All living beings require small amounts of metals to perform various biological tasks such as breathing, DNA transcription, and converting food into energy, among other vital life functions.
Metals have played this role since the time of the first single-celled organisms in Earth’s primordial oceans. Nearly 50% of enzymes—proteins responsible for facilitating chemical reactions in cells—depend on metals, many of which belong to a category known as transition metals, identified by their position in the periodic table.
A group of researchers from the University of Michigan, California Institute of Technology, and the University of California, Los Angeles, propose that iron was the very first and only transition metal utilized by life. Their findings are shared in the Proceedings of the National Academy of Sciences.
“We present a bold hypothesis: Iron was the first and exclusive transition metal for life,” stated Jena Johnson, an assistant professor at the U-M Department of Earth and Environmental Sciences. “We contend that life relied only on the metals it could interact with, and the iron-rich early oceans obscured the presence of other transition metals.”
To investigate this theory, Johnson collaborated with UCLA professor Joan Valentine and Caltech researcher Ted Present.
Valentine, a bioinorganic chemist, focused on understanding how primitive life evolved from microscopic forms to the complex organisms we have today. She was particularly curious about the metals present in enzymes during early life that enabled essential biological processes. Frequently, she encountered claims from other scientists that Earth’s oceans were teeming with iron during the planet’s formative years.
“It’s important to know that in biochemistry and bioinorganic chemistry, iron is considered a trace element, found only in minimal quantities,” Valentine explained. “So when colleagues told me that iron was not merely a trace element, it was mind-blowing.”
Johnson, who investigates iron formations and early ocean biogeochemistry, along with Present, were aware of geological evidence indicating that early oceans were abundant in iron, particularly in the form of an ion called Fe(II). Fe(II) easily dissolves in water and would have dominated the oceans during the Archean Eon, a geological time frame that lasted from about 4 billion to 2.5 billion years ago.
The conclusion of the Archean Eon was characterized by the Great Oxygenation Event, which marked the evolution of organisms capable of oxygen-producing photosynthesis. Over the next billion years, Earth’s oceans transitioned from an iron-laden, anoxic environment to the oxygen-rich waters we see today, as reported by the researchers. This transformation also converted Fe(II) into Fe(III), making it insoluble.

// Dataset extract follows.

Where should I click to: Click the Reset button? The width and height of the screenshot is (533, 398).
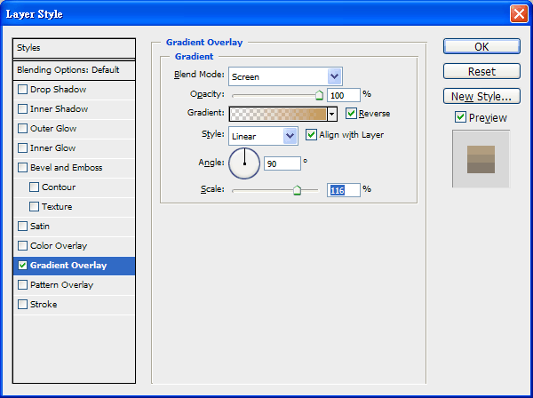(481, 71)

While Johnson and Present recognized that geologists were aware of iron’s widespread presence during this era, it was only after discussions with Valentine that they grasped the potential influence iron might have had on the earliest forms of life.
To investigate the implications, Present devised a model to update the predictions regarding concentrations of various metals, including iron, manganese, cobalt, nickel, copper, and zinc, that were likely present in Earth’s oceans at the time life originated. The team estimated the maximum accessible concentrations of these elements for primitive life.
“The most dramatic change during the Great Oxygenation Event wasn’t necessarily the concentration of these other trace elements,” Present noted. “Rather, it was the significant reduction in dissolved iron concentrations. This shift in how life ‘perceives’ elements in water had not been thoroughly examined.”
After determining the metals available in early oceans, the team investigated which metals simple biomolecules would be able to bind with in iron-rich solutions.
“We recognized that iron would have to fulfill numerous roles,” Johnson stated. “Biomolecules could capture both magnesium and iron, but zinc wouldn’t fit—perhaps nickel could occasionally bind in specific situations, but zinc would struggle to compete. Cobalt would be nearly undetectable, and manganese would also be largely imperceptible. The vast difference in iron concentration in the oceans significantly affected the binding and awareness of biomolecules regarding elements in their environment.”
To assess whether iron could function in metalloenzymes that currently depend on different metals, Valentine and Johnson explored existing scientific literature to identify how contemporary life utilizes certain metals. They frequently found that iron or magnesium could serve as substitutes. Just because a metalloenzyme typically uses a specific metal, like zinc, doesn’t mean that other metals wouldn’t work as well.
“The comparison of zinc and iron is particularly striking because zinc is undeniably vital for life today,” Valentine said. “The concept of life lacking zinc was initially hard for me to grasp until we investigated and found that, as long as iron remains in its soluble form (Fe(II)), it often works more effectively than zinc in these enzymes.”
Present mentioned that following the oxidation of iron, making it less biologically available post-Great Oxygenation Event, life had to adapt by incorporating other metals into its enzymes.
“Life, with massive amounts more iron than other metals, couldn’t predict to evolve towards a sophisticated management of these elements,” Present commented. “As the abundance of iron diminished, life was compelled to adapt and utilize other metals for survival, allowing for new functions and ultimately leading to the rich diversity of life we observe today.”